*** Opening GIVEN DATA ***

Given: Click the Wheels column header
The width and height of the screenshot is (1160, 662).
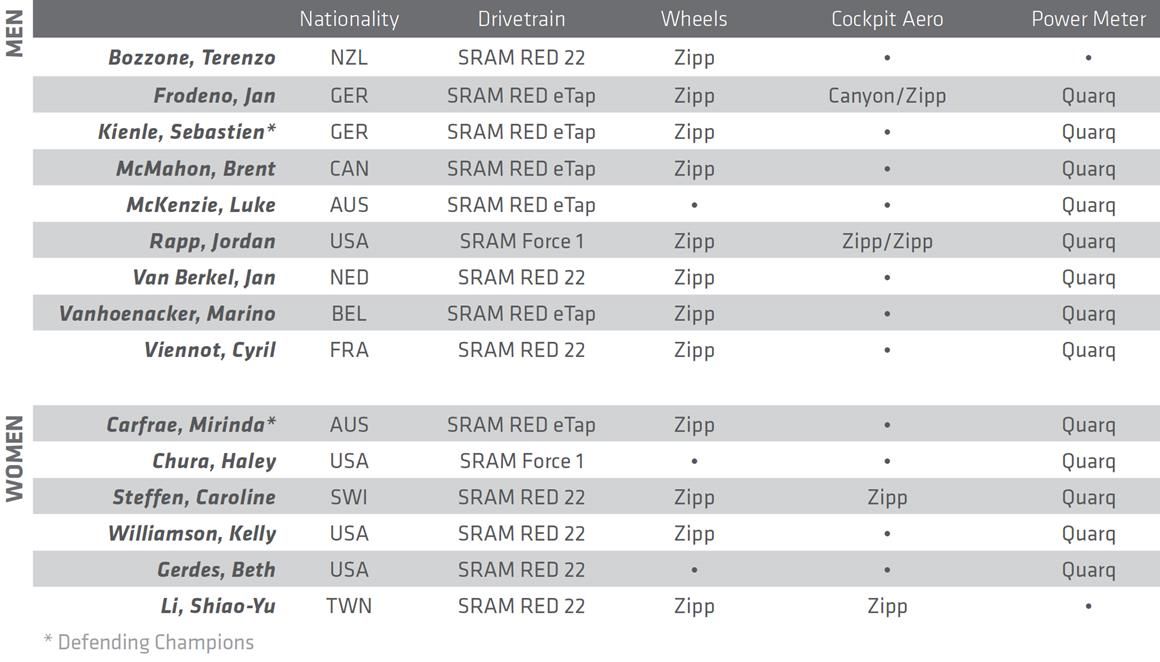Looking at the screenshot, I should [x=694, y=19].
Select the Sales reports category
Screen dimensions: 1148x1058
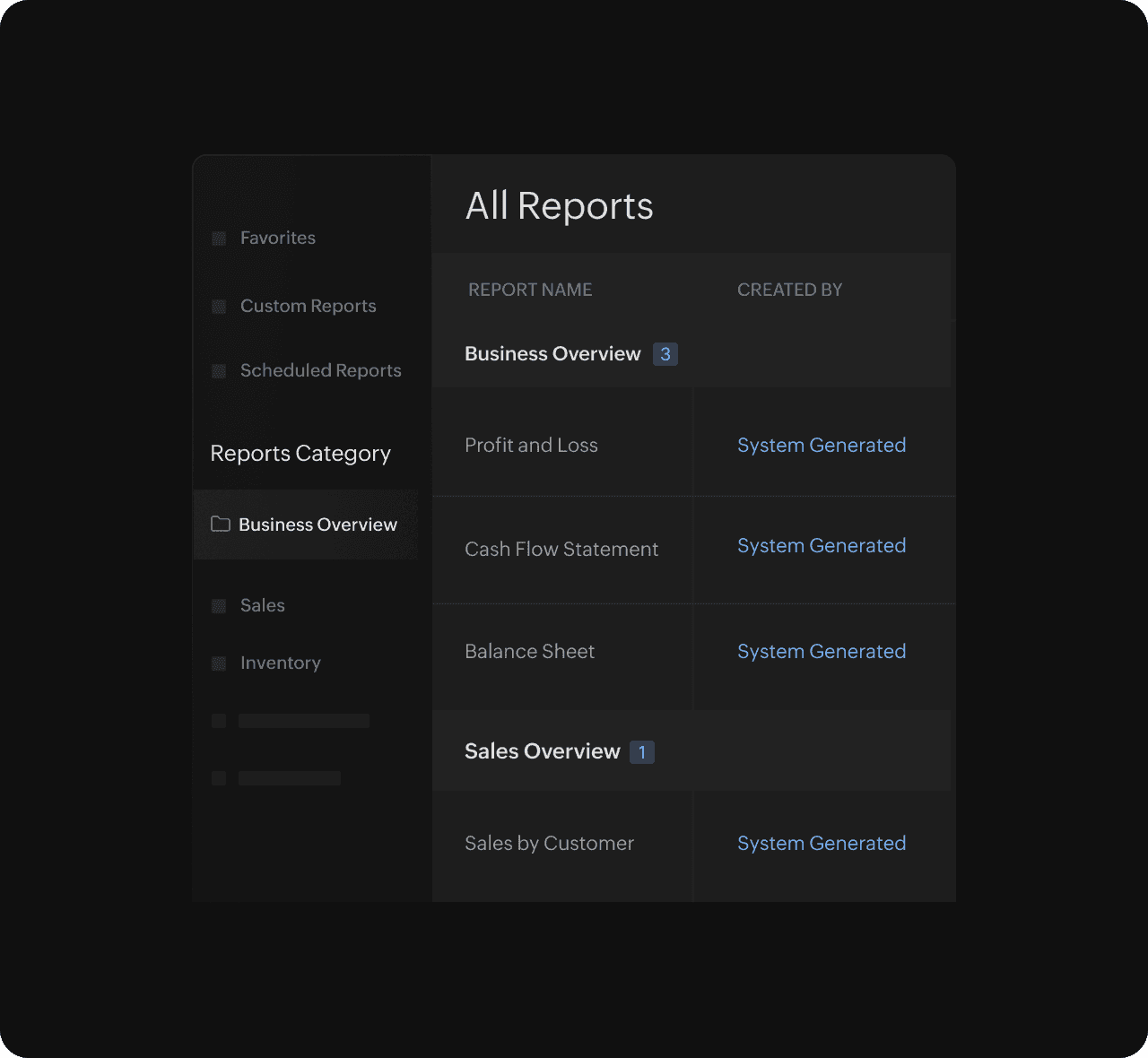click(262, 606)
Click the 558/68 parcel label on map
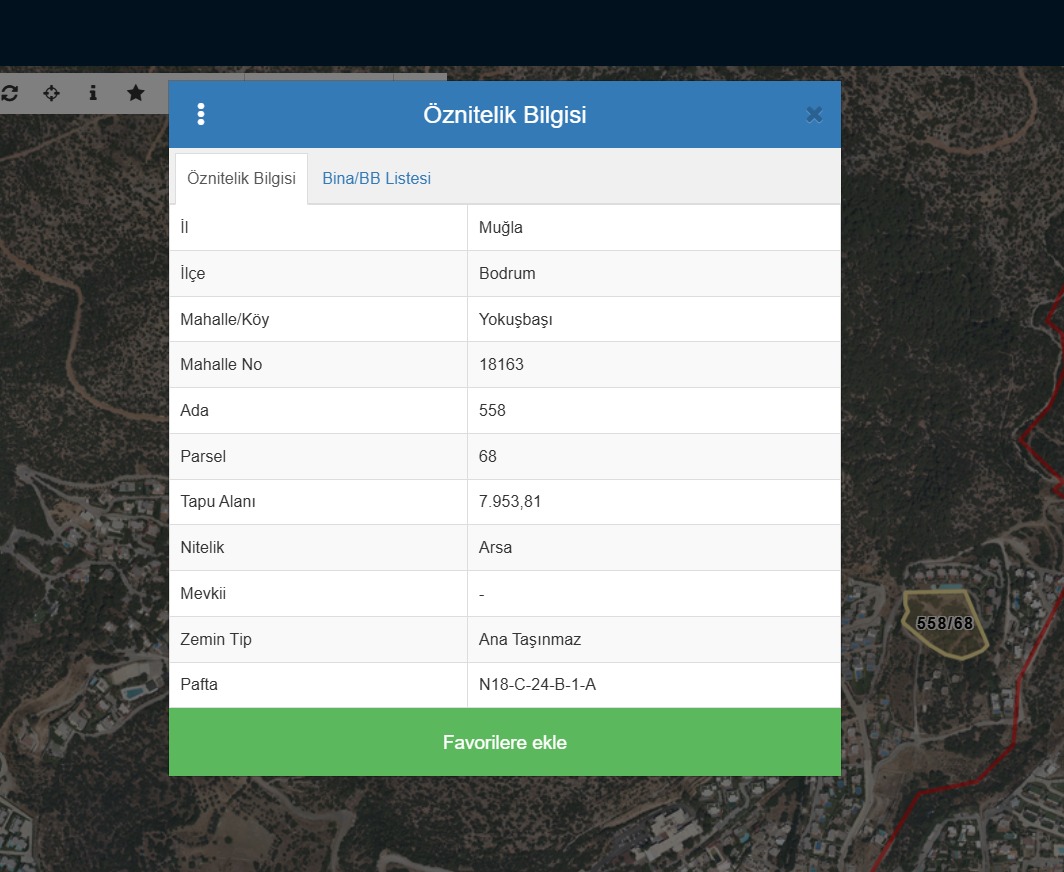This screenshot has width=1064, height=872. pyautogui.click(x=944, y=623)
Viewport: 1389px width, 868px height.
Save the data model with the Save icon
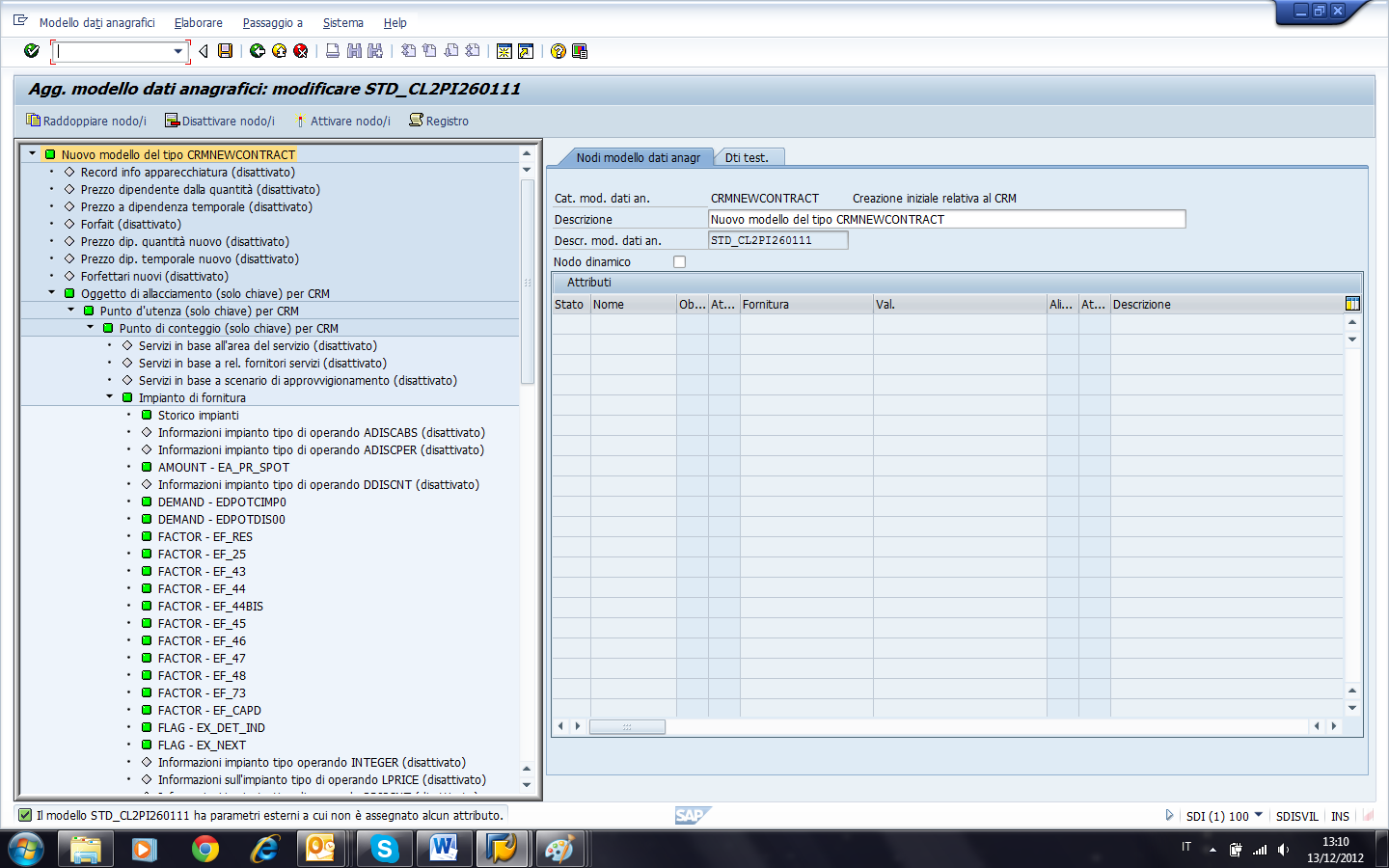pos(225,51)
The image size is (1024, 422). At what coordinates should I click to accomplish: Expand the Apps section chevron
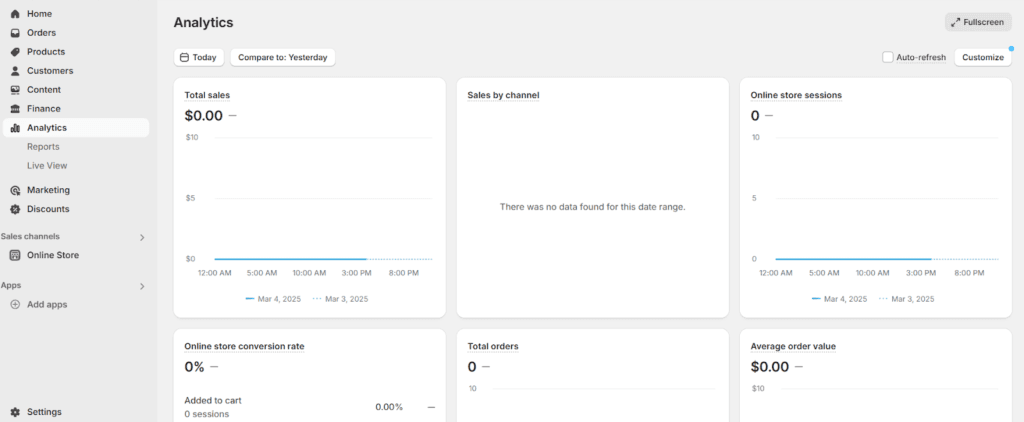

*** Closing GIVEN DATA ***

# TRY IT
Every line from the one containing "Select the Sales reports category" to the end of the material above is to be returned exactly, with the pictures left out.

# SOLUTION
Select the Sales reports category
Screen dimensions: 1148x1058
click(262, 606)
Click the 558/68 parcel label on map
This screenshot has width=1064, height=872. pyautogui.click(x=944, y=623)
Viewport: 1389px width, 868px height.
Save the data model with the Save icon
pos(225,51)
The image size is (1024, 422). At what coordinates should I click to accomplish: Expand the Apps section chevron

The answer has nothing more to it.